DOCUMENT SEGMENT
____
Federal officials defend the current policy. "In my experience, the corps and [the Office of Surface Mining] both try to be very responsive to threatened and endangered species needs, and I think they've gotten better," Hughes said. "We stay as well informed as we possibly can, and we do try to be very conservative" when dealing with species needs.
The coal industry agrees. "In my personal opinion, the coal industry is regulated more than any [other] industry that I'm familiar with," said Jeff Speaks, lobbyist for the Kentucky-based trade association Coal Operators & Associates. Speaks added that industry groups have every incentive to be honest in their self-reporting because the delays incurred by the rejection of endangered species surveys or any other part of their applications would cost them millions.
Environmental groups disagree.
____
RECORDS
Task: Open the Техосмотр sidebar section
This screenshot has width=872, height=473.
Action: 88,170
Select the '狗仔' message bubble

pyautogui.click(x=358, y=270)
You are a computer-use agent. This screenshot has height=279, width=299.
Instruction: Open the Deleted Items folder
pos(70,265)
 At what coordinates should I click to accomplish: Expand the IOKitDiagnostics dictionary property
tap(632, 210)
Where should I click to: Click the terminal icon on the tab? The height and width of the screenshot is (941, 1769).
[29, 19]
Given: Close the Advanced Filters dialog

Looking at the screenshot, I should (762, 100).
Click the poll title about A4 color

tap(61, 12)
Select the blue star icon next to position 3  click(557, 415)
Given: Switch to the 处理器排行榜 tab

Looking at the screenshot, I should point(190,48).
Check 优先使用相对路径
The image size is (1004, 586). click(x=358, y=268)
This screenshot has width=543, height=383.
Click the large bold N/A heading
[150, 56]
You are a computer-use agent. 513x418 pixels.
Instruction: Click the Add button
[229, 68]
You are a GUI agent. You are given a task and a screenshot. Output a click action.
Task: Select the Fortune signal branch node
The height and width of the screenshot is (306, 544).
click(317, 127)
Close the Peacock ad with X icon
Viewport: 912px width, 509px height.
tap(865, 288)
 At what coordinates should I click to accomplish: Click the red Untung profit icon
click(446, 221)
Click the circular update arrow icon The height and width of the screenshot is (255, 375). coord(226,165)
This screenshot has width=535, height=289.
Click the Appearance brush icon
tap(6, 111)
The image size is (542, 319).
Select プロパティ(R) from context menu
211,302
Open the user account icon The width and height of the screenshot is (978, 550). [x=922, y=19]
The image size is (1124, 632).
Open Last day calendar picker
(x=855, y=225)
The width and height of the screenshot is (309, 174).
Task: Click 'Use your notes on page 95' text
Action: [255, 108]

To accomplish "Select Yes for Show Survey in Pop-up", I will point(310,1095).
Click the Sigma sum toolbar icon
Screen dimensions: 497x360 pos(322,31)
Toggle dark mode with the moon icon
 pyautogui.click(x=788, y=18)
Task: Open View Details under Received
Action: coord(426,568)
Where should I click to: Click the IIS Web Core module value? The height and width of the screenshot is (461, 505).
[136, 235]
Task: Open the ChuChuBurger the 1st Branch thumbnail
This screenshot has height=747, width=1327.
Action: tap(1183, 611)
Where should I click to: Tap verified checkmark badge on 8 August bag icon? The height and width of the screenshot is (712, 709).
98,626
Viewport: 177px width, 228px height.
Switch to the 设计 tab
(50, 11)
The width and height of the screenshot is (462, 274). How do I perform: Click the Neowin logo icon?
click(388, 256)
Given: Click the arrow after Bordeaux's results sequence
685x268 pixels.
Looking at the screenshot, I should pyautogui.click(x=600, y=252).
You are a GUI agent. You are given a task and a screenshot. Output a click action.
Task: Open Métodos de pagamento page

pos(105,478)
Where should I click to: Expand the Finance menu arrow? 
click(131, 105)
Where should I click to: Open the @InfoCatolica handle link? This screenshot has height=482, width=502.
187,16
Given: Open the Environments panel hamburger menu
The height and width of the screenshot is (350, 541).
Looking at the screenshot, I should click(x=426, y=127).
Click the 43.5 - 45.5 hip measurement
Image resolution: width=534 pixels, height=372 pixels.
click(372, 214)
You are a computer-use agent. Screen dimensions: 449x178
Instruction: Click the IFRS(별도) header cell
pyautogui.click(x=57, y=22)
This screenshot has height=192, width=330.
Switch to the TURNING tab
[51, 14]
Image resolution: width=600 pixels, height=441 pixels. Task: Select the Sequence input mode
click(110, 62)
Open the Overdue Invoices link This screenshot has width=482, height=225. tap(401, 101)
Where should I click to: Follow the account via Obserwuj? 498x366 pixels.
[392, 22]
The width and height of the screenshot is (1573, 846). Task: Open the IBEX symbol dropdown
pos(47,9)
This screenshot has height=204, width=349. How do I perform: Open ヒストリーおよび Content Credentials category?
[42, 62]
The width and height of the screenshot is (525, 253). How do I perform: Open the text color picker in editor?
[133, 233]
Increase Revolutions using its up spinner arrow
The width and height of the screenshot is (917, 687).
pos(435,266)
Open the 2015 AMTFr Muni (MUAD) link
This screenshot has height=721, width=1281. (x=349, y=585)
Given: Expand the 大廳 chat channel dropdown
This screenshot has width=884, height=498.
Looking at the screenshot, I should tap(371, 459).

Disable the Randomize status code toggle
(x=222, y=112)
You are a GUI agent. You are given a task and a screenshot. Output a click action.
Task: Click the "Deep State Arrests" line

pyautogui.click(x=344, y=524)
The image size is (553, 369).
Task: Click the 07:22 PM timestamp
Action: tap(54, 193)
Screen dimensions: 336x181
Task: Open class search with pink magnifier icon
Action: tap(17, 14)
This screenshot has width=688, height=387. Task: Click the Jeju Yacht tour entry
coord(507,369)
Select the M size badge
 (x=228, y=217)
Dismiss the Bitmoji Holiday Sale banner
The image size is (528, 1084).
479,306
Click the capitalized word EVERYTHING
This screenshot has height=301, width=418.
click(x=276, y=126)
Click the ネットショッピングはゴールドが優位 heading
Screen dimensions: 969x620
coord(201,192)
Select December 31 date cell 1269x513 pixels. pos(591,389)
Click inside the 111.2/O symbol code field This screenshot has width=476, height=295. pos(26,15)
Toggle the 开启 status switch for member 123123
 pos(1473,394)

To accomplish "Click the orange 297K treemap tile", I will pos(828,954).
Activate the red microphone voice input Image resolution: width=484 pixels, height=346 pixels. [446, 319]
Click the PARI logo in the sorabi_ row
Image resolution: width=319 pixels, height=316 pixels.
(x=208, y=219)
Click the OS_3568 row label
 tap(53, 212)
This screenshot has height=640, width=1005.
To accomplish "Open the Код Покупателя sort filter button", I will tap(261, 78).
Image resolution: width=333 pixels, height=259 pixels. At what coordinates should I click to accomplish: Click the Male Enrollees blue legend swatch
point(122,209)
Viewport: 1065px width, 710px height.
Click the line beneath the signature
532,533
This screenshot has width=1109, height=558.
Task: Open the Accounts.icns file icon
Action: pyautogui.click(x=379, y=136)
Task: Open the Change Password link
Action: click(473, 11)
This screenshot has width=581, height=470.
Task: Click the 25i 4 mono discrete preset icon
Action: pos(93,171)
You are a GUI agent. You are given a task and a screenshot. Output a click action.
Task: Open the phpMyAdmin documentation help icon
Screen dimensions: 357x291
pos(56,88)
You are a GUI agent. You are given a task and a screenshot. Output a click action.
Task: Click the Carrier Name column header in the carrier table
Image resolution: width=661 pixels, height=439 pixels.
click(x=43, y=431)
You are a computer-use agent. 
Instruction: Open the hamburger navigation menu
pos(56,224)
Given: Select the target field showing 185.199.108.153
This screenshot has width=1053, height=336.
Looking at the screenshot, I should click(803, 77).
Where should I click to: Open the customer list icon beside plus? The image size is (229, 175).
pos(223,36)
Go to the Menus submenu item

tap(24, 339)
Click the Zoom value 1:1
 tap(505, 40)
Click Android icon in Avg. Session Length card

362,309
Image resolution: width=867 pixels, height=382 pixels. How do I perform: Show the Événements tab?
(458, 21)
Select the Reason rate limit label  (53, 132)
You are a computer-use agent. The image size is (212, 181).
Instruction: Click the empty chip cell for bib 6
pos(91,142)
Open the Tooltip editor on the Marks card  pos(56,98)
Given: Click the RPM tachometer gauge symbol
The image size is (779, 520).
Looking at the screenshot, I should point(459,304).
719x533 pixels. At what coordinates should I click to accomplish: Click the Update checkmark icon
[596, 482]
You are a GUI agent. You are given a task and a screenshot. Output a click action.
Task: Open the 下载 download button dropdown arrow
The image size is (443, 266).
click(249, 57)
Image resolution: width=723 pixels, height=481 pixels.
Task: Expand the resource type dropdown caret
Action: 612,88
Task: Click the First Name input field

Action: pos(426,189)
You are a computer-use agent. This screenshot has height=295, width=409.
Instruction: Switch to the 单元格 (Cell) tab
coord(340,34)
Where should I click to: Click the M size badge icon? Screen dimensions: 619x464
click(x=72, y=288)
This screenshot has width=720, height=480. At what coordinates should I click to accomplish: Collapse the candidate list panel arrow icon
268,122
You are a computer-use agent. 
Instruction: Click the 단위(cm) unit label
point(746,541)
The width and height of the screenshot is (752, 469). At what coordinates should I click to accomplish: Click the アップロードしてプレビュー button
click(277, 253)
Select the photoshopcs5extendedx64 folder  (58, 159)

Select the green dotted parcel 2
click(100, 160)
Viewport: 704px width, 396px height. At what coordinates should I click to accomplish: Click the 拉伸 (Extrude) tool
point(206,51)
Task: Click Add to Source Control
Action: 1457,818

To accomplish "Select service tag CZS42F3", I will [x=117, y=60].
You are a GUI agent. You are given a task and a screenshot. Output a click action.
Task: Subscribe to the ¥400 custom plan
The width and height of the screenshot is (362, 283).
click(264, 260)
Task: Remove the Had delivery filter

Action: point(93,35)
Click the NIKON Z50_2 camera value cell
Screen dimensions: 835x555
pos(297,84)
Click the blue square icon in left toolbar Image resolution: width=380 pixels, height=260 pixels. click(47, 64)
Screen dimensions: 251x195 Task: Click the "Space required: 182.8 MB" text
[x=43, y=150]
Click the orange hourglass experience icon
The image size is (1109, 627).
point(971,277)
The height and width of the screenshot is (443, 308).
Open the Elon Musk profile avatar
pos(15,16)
____
PROBLEMS TO SOLVE
1 – Answer these questions from the excerpt on coal mining and endangered species:
(a) According to Hughes, which two bodies try to be very responsive to threatened and endangered species needs?
(b) What trade association does Jeff Speaks lobby for, and where is it based?
(c) What position does the excerpt give for environmental groups?
2 – Translate this sentence from the excerpt on coal mining and endangered species into Spanish: "Speaks added that industry groups have every incentive to be honest in their self-reporting because the delays incurred by the rejection of endangered species surveys or any other part of their applications would cost them millions."

SOLVED TASKS
1 –
(a) The corps and the Office of Surface Mining.
(b) Coal Operators & Associates, based in Kentucky.
(c) They disagree.

2 – Speaks añadió que los grupos de la industria tienen todos los incentivos para ser honestos en sus autoinformes, porque los retrasos ocasionados por el rechazo de los estudios sobre especies en peligro de extinción o de cualquier otra parte de sus solicitudes les costarían millones.